Data Mining and Machine Learning II: Big Data and Unstructured Data (ODL) STATS5081

  • Academic Session: 2019-20
  • School: School of Mathematics and Statistics
  • Credits: 10
  • Level: Level 5 (SCQF level 11)
  • Typically Offered: Summer
  • Available to Visiting Students: No
  • Available to Erasmus Students: No
  • Taught Wholly by Distance Learning: Yes

Short Description

This course introduces data mining and machine learning methods used in big data scenarios and also introduces methods for analysing networks and unstructured data.

Timetable

The course mostly consists of asynchronous teaching material.

Requirements of Entry

The course is only available to online-distance learning students on the PGCert/PGDip/MSc in Data Analytics and Data Analytics for Government.

Excluded Courses

Big Data Analytics

Big Data Analytics (Level M)

Co-requisites

-/-

Assessment

100% Continuous Assessment

This will typically be made up of a project (40%), two oral assessments (40%) and one homework exercise / online quiz (20%). Full details are provided in the programme handbook.

Course Aims

The aims of this course are:

■ to introduce students to Gaussian processes;

■ to introduce the students to big data methods commonly applied in Machine Learning, notably regularised regression;

■ to illustrate the role of sparsity when analysing high-dimensional data;

■ to introduce students to graphical models and how they can be used for structural inference in high-dimensional data;

■ to introduce students to informal and formal methods for social network analysis and quantitative text analysis.

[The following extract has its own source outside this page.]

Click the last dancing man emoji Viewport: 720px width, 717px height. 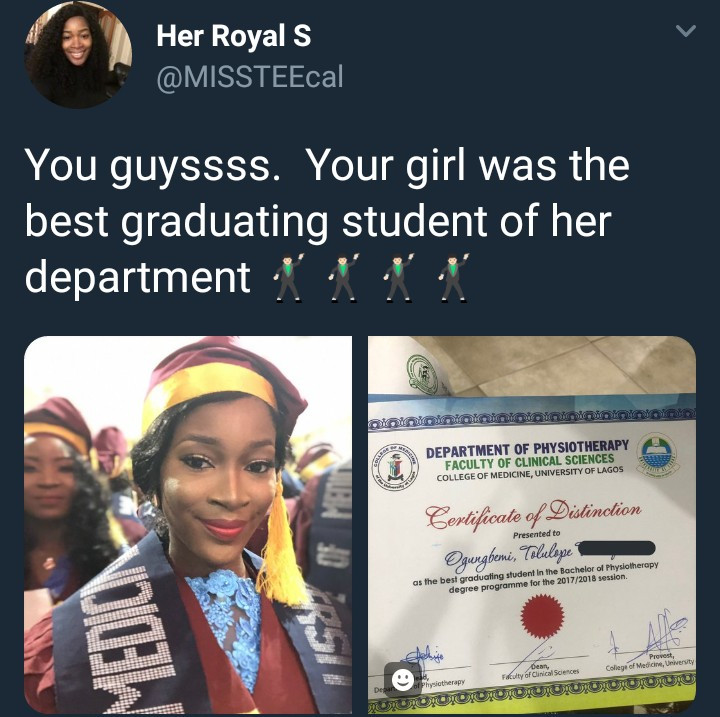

Intended Learning Outcomes of Course

By the end of this course students will be able to:

■ fit Gaussian process models;

■ describe the challenges of the analysis of high-dimensional data and discuss, in a particular context, strategies for tackling big data problems;

■ formulate and fit a regularised linear model, such as ridge regression, the LASSO and partial least-squares;

■ infer statements about (conditional) independence from graphical models and factorisations of the joint distribution;

■ describe methods for structural inference in graphical models and apply them in a given context;

■ make appropriate use of informal and formal methods for social network analysis and quantitative text analysis.

Minimum Requirement for Award of Credits

Students must submit at least 75% by weight of the components (including examinations) of the course's summative assessment.